> _Written exercise_
Copy each of the following items word for word, keeping every line unchanged.

# # # # #

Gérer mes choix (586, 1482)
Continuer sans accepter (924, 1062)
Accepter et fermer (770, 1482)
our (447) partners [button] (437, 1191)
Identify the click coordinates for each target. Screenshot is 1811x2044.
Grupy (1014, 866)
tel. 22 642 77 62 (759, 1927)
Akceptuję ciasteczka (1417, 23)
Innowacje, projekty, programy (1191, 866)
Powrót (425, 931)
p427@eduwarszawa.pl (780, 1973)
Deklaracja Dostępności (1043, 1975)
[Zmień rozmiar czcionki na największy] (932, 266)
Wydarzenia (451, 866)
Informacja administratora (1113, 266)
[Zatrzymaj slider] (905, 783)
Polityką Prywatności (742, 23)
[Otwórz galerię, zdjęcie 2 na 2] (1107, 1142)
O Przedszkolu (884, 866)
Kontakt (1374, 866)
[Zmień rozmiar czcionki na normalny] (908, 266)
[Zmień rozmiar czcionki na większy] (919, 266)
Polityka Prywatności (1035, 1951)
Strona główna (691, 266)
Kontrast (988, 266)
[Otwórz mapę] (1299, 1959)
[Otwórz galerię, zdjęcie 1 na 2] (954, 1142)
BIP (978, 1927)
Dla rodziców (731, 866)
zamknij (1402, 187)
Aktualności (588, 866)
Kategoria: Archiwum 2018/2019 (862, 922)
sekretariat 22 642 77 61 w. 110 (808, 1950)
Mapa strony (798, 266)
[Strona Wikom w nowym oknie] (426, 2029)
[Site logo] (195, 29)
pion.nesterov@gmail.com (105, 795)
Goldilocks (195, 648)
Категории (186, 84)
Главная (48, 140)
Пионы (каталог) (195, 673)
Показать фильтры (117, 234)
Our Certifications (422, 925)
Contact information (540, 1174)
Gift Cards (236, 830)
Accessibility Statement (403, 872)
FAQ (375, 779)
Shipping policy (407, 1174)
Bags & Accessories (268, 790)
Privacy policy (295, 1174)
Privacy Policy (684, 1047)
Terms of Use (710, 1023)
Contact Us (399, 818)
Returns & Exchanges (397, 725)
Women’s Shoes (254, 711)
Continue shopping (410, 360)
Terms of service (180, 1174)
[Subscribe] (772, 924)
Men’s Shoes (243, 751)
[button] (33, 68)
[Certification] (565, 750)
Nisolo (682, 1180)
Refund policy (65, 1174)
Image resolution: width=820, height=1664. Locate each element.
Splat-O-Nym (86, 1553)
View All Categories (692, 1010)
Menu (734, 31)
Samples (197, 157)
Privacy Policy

# # # # #

> _Expected answer_
Gérer mes choix (586, 1482)
Continuer sans accepter (924, 1062)
Accepter et fermer (770, 1482)
our (447) partners [button] (437, 1191)
Identify the click coordinates for each target. Screenshot is 1811x2044.
Grupy (1014, 866)
tel. 22 642 77 62 (759, 1927)
Akceptuję ciasteczka (1417, 23)
Innowacje, projekty, programy (1191, 866)
Powrót (425, 931)
p427@eduwarszawa.pl (780, 1973)
Deklaracja Dostępności (1043, 1975)
[Zmień rozmiar czcionki na największy] (932, 266)
Wydarzenia (451, 866)
Informacja administratora (1113, 266)
[Zatrzymaj slider] (905, 783)
Polityką Prywatności (742, 23)
[Otwórz galerię, zdjęcie 2 na 2] (1107, 1142)
O Przedszkolu (884, 866)
Kontakt (1374, 866)
[Zmień rozmiar czcionki na normalny] (908, 266)
[Zmień rozmiar czcionki na większy] (919, 266)
Polityka Prywatności (1035, 1951)
Strona główna (691, 266)
Kontrast (988, 266)
[Otwórz mapę] (1299, 1959)
[Otwórz galerię, zdjęcie 1 na 2] (954, 1142)
BIP (978, 1927)
Dla rodziców (731, 866)
zamknij (1402, 187)
Aktualności (588, 866)
Kategoria: Archiwum 2018/2019 (862, 922)
sekretariat 22 642 77 61 w. 110 (808, 1950)
Mapa strony (798, 266)
[Strona Wikom w nowym oknie] (426, 2029)
[Site logo] (195, 29)
pion.nesterov@gmail.com (105, 795)
Goldilocks (195, 648)
Категории (186, 84)
Главная (48, 140)
Пионы (каталог) (195, 673)
Показать фильтры (117, 234)
Our Certifications (422, 925)
Contact information (540, 1174)
Gift Cards (236, 830)
Accessibility Statement (403, 872)
FAQ (375, 779)
Shipping policy (407, 1174)
Bags & Accessories (268, 790)
Privacy policy (295, 1174)
Privacy Policy (684, 1047)
Terms of Use (710, 1023)
Contact Us (399, 818)
Returns & Exchanges (397, 725)
Women’s Shoes (254, 711)
Continue shopping (410, 360)
Terms of service (180, 1174)
[Subscribe] (772, 924)
Men’s Shoes (243, 751)
[button] (33, 68)
[Certification] (565, 750)
Nisolo (682, 1180)
Refund policy (65, 1174)
Image resolution: width=820, height=1664. Locate each element.
Splat-O-Nym (86, 1553)
View All Categories (692, 1010)
Menu (734, 31)
Samples (197, 157)
Privacy Policy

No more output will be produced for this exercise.